[93]: Elle fut perdue par la faute du connétable d'Albret, qui y périt avec la fleur de la noblesse françoise et six princes du sang. Le duc d'Orléans y fut fait prisonnier. Cependant le vainqueur, épuisé et réduit à dix-huit mille hommes, de cinquante qu'il avoit à son arrivée, fut forcé de regagner Calais et de repasser en Angleterre. Sa victoire, dit Rapin de Thoiras, ne lui avoit pas acquis un pouce de terre; plus des deux tiers de l'armée françoise n'avoient pas donné; et rien n'eût été plus facile à réparer qu'un semblable échec dans des circonstances ordinaires.
[94]: Il se tenoit principalement dans la ville de Lagny, ce qui lui fit donner par les Parisiens le nom de Jean de Lagny qui n'a pas hâte.
[95]: Voyez t. Ier, p. 161, 1re partie.
[96]: On avoit fait un fonds pour le paiement des troupes; cette princesse avare voulut s'en emparer, sous prétexte de l'entretien de sa maison et des pensions qui lui étoient dues: le connétable s'y opposa, elle le menaça. Il la connoissoit, et crut devoir aller au-devant de sa vengeance.
[97]: Du désordre que le duc de Bourgogne causoit dans l'État, il arrivoit que les autres grands vassaux séparoient leurs intérêts de ceux de la monarchie.
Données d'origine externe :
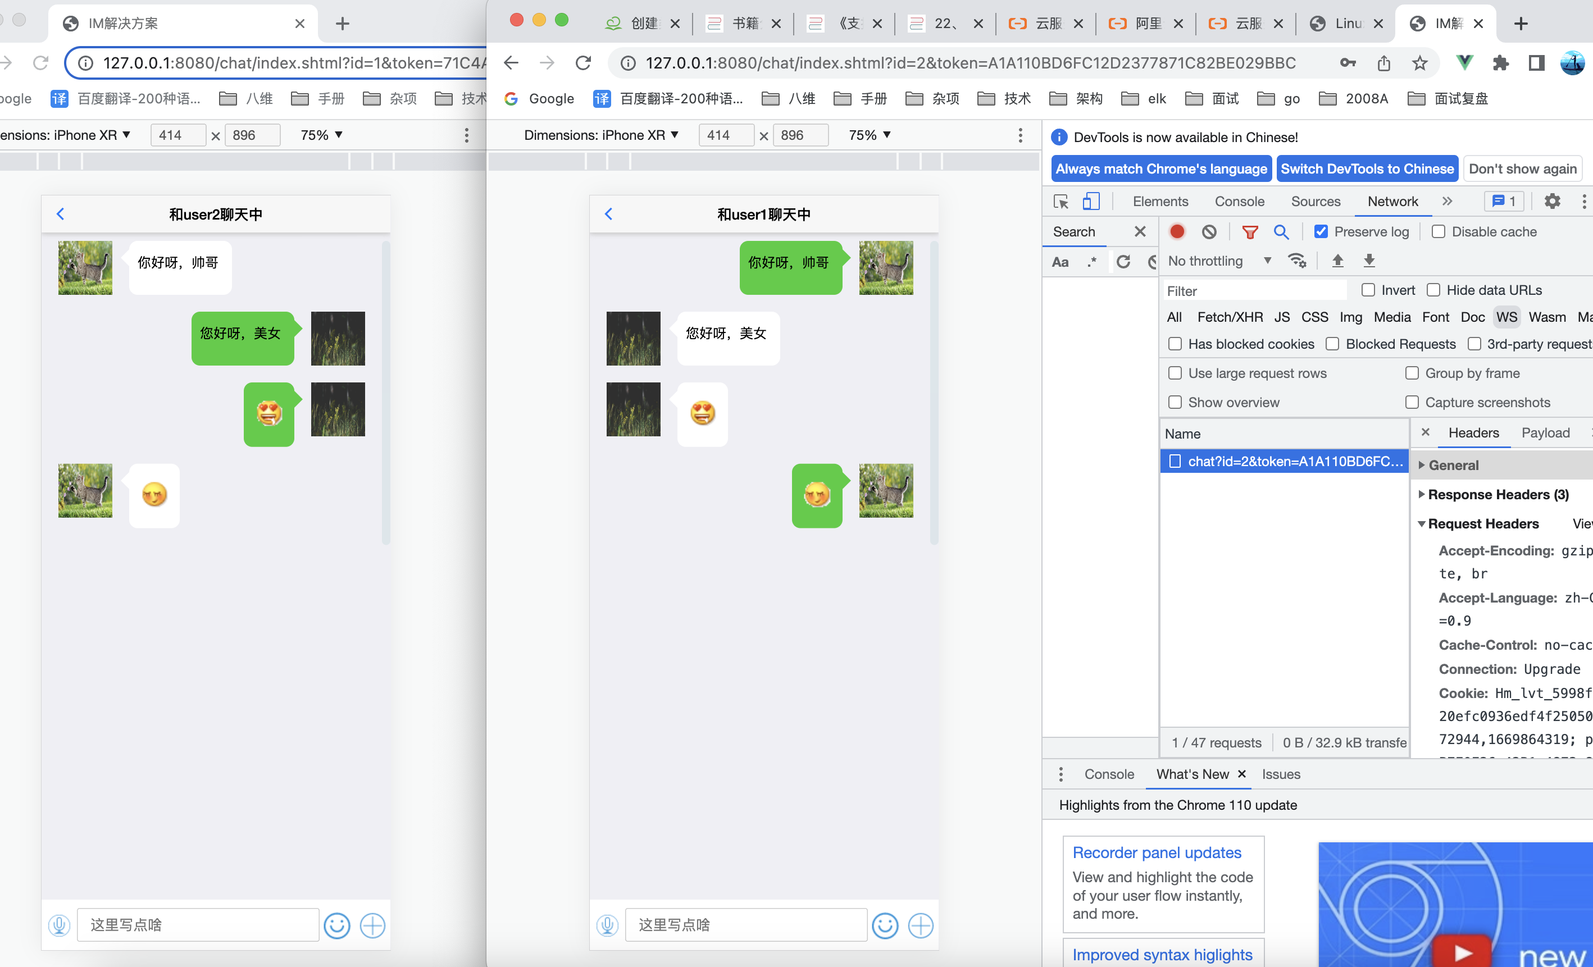Click the export HAR file icon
La reine de Sicile, duchesse du Maine et de l'Anjou, fit une trève avec Henri pour ses terres, c'est-à-dire qu'elle s'engagea à ne point fournir son contingent à la France; le duc de Bretagne en fit une pareille; la Bourgogne, la Champagne, la Picardie, l'Artois et la Flandre étoient au pouvoir du duc de Bourgogne: on peut juger dans quel embarras devoient être le connétable et le dauphin pour trouver de l'argent et des troupes. (Saint-Foix.)
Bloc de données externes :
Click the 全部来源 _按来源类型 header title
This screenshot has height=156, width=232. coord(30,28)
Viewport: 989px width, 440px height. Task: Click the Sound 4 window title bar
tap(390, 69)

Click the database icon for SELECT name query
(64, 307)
[98]: Villaret accuse encore ici l'ambition du connétable d'Armagnac, que cette paix auroit, dit-il, dépouillé de toute sa puissance. La même erreur produit jusqu'à la fin les mêmes inconséquences dans le récit de cet historien.
[99]: Il s'étoit caché chez un maçon, qui n'eut pas le courage de braver un ordre par lequel il étoit défendu, sous peine de mort, de donner asile aux Armagnacs. Dès que cet ordre eut été publié, il alla lui-même dénoncer le connétable.
[100]: Il y eut encore, quelques jours après, de nouveaux assassinats. Les troupes qui environnoient Paris empêchant les vivres d'arriver, on persuada au peuple que c'étoient les Armagnacs qui étoient cause de la famine; sur ce bruit ses fureurs se rallumèrent; il courut aux prisons, où il massacra encore toutes les personnes arrêtées depuis la première boucherie. Capeluche, bourreau de la ville, étoit à la tête des assassins, et le duc de Bourgogne, moteur secret de ces nouvelles horreurs, eut une conférence avec lui au palais. Quelques jours après, voyant que ces excès alloient plus loin qu'il ne l'avoit voulu d'abord, il fit saisir et exécuter ce scélérat, ainsi que plusieurs autres chefs, et tout rentra dans l'ordre.
[101]: Juvénal des Ursins. Il est l'auteur d'une histoire de Charles VI depuis 1380 jusqu'à 1422, et étoit fils du célèbre prévôt des marchands du même nom, qui exerça cette charge sous ce malheureux prince, et fut un de ses plus fidèles et de ses plus courageux serviteurs.
[102]: C'est ainsi que plusieurs historiens ont présenté cet événement.